WHAT THIS TASK INVOLVES -> After locating the line containing "This screenshot has height=1932, width=1932.", restate that line and each one after it exactly, through the last line of the material.
--- EXTRACTED RECORDS ---
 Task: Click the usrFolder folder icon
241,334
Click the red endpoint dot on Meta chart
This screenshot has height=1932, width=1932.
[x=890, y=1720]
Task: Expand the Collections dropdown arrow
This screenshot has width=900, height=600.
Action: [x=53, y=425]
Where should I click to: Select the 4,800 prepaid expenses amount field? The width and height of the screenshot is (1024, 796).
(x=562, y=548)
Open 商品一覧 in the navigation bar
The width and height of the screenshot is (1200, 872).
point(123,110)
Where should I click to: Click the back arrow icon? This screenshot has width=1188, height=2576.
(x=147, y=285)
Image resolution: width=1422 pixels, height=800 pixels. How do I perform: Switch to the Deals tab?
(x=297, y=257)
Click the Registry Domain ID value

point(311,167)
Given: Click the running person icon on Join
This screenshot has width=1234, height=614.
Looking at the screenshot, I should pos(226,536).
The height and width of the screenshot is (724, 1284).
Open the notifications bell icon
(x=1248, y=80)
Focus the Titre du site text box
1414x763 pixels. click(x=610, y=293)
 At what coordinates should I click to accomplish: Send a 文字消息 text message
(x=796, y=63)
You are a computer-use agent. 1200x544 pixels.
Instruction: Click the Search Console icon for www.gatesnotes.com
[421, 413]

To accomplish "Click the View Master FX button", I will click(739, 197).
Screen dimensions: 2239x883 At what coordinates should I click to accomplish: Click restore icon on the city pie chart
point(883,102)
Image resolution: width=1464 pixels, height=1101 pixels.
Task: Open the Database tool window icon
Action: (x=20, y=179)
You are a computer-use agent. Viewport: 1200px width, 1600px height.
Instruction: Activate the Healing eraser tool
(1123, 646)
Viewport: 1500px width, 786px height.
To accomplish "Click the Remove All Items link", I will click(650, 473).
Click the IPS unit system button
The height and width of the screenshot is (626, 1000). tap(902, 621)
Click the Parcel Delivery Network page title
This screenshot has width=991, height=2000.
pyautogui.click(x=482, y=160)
---
YOUR RESPONSE ->
This screenshot has height=1932, width=1932.
[x=890, y=1720]
Task: Expand the Collections dropdown arrow
This screenshot has width=900, height=600.
Action: [x=53, y=425]
Where should I click to: Select the 4,800 prepaid expenses amount field? The width and height of the screenshot is (1024, 796).
(x=562, y=548)
Open 商品一覧 in the navigation bar
The width and height of the screenshot is (1200, 872).
point(123,110)
Where should I click to: Click the back arrow icon? This screenshot has width=1188, height=2576.
(x=147, y=285)
Image resolution: width=1422 pixels, height=800 pixels. How do I perform: Switch to the Deals tab?
(x=297, y=257)
Click the Registry Domain ID value

point(311,167)
Given: Click the running person icon on Join
This screenshot has width=1234, height=614.
Looking at the screenshot, I should pos(226,536).
The height and width of the screenshot is (724, 1284).
Open the notifications bell icon
(x=1248, y=80)
Focus the Titre du site text box
1414x763 pixels. click(x=610, y=293)
 At what coordinates should I click to accomplish: Send a 文字消息 text message
(x=796, y=63)
You are a computer-use agent. 1200x544 pixels.
Instruction: Click the Search Console icon for www.gatesnotes.com
[421, 413]

To accomplish "Click the View Master FX button", I will click(739, 197).
Screen dimensions: 2239x883 At what coordinates should I click to accomplish: Click restore icon on the city pie chart
point(883,102)
Image resolution: width=1464 pixels, height=1101 pixels.
Task: Open the Database tool window icon
Action: (x=20, y=179)
You are a computer-use agent. Viewport: 1200px width, 1600px height.
Instruction: Activate the Healing eraser tool
(1123, 646)
Viewport: 1500px width, 786px height.
To accomplish "Click the Remove All Items link", I will click(650, 473).
Click the IPS unit system button
The height and width of the screenshot is (626, 1000). tap(902, 621)
Click the Parcel Delivery Network page title
This screenshot has width=991, height=2000.
pyautogui.click(x=482, y=160)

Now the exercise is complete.